IAS 38 — Goods acquired for promotional activities

Date recorded:

Background

In June 2017, the IC discussed how an entity accounts for goods (e.g. watches, fridges, cars) that it purchases for onward distribution to potential customers for promotional purposes. The IC concluded that an entity should recognise the promotional goods acquired as an expense when it has a right to access the goods, regardless of when it distributes the goods. The IC believed that the requirements of IAS 38 are clear in this regard and decided not to add this issue onto its agenda.

Feedback from comment letters received

Six comment letters were received. Two respondents disagreed with the IC’s technical conclusion. The other respondents did not raise any significant comments.

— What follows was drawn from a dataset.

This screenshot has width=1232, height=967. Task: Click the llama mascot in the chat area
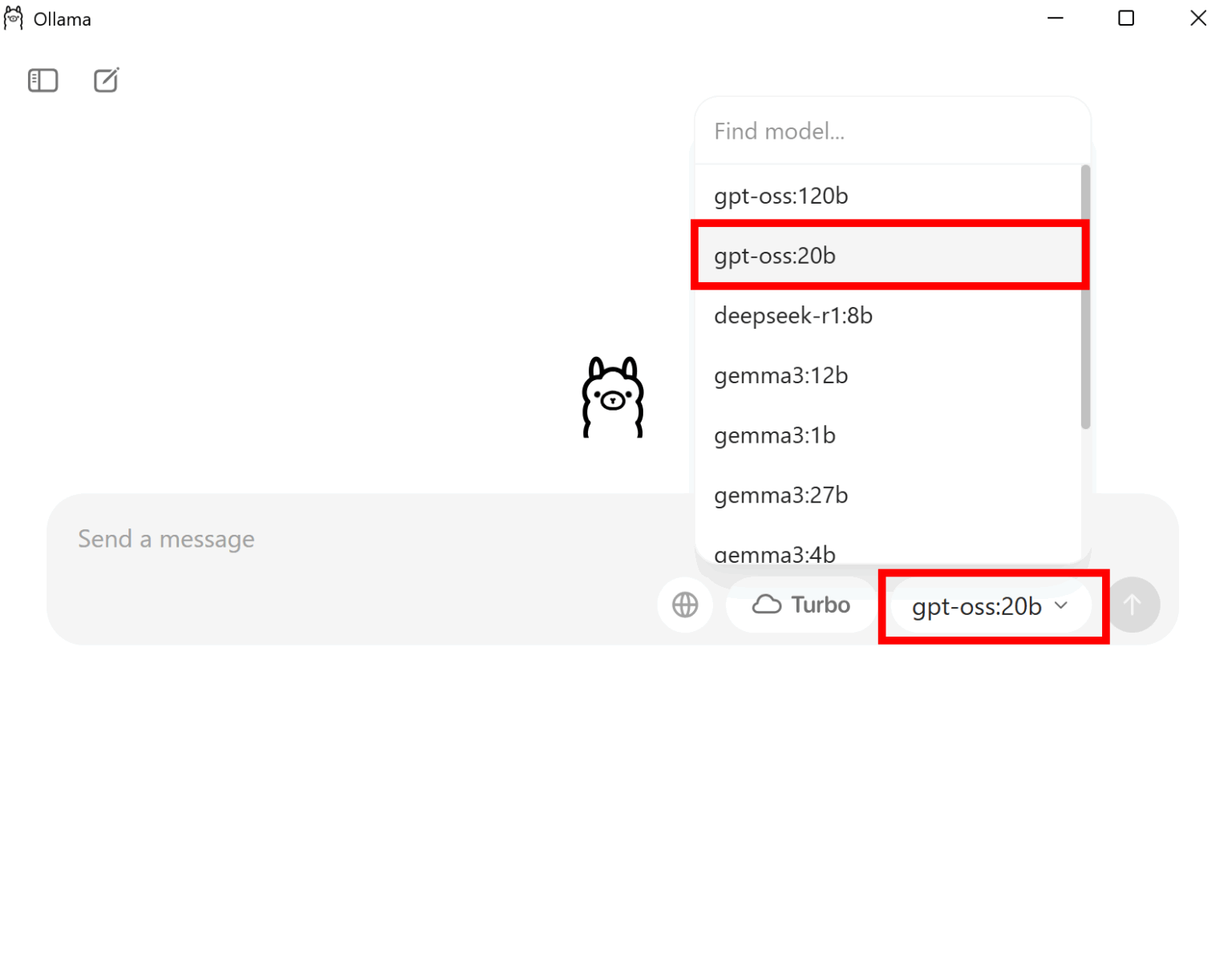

The respondents who disagreed with the IC’s technical analysis argued that the promotional goods under consideration have significant tangible value and can be legitimately used for other purposes. IAS 38.4 requires an entity to assess whether the tangible or intangible aspect of an item is more significant when determining whether the item is within the scope of IAS 38. In this case, the tangible value of the goods may be argued to be more significant than the intangible value of the goods (i.e. the car, fridge or watch is able to function as such without losing any of its inherent value even without the entity’s branding). This indicates that the goods are not within the scope of IAS 38. These respondents believe that a more appropriate assessment would be whether there is an alternative means (other than for promotional purposes) by which value could be generated from the goods. If so, the goods should be accounted for under the relevant Standard.

Staff analysis

The Staff pointed out that in the submission, the goods are used solely for promotional purposes. Accordingly, the costs incurred are an ‘expenditure on advertising’ which is specifically included within the scope of IAS 38 (IAS 38.5). The Staff believe that an entity does not consider the significance of the tangible versus intangible elements (IAS 38.4) when it has been determined that an expenditure is incurred for advertising or promotional purposes.

Furthermore, the Staff believe that IAS 38.BC46B to BC46C clearly require that an entity considers the purpose for which it has acquired the goods. If an entity acquires the goods solely for promotional purposes, the entity should not recognise an asset simply because it could derive benefits from other potential uses.

In light of the above, the Staff continue to agree with the IC’s technical conclusion.

Staff recommendation

The Staff recommend that the IC finalise the agenda decision subject to drafting changes.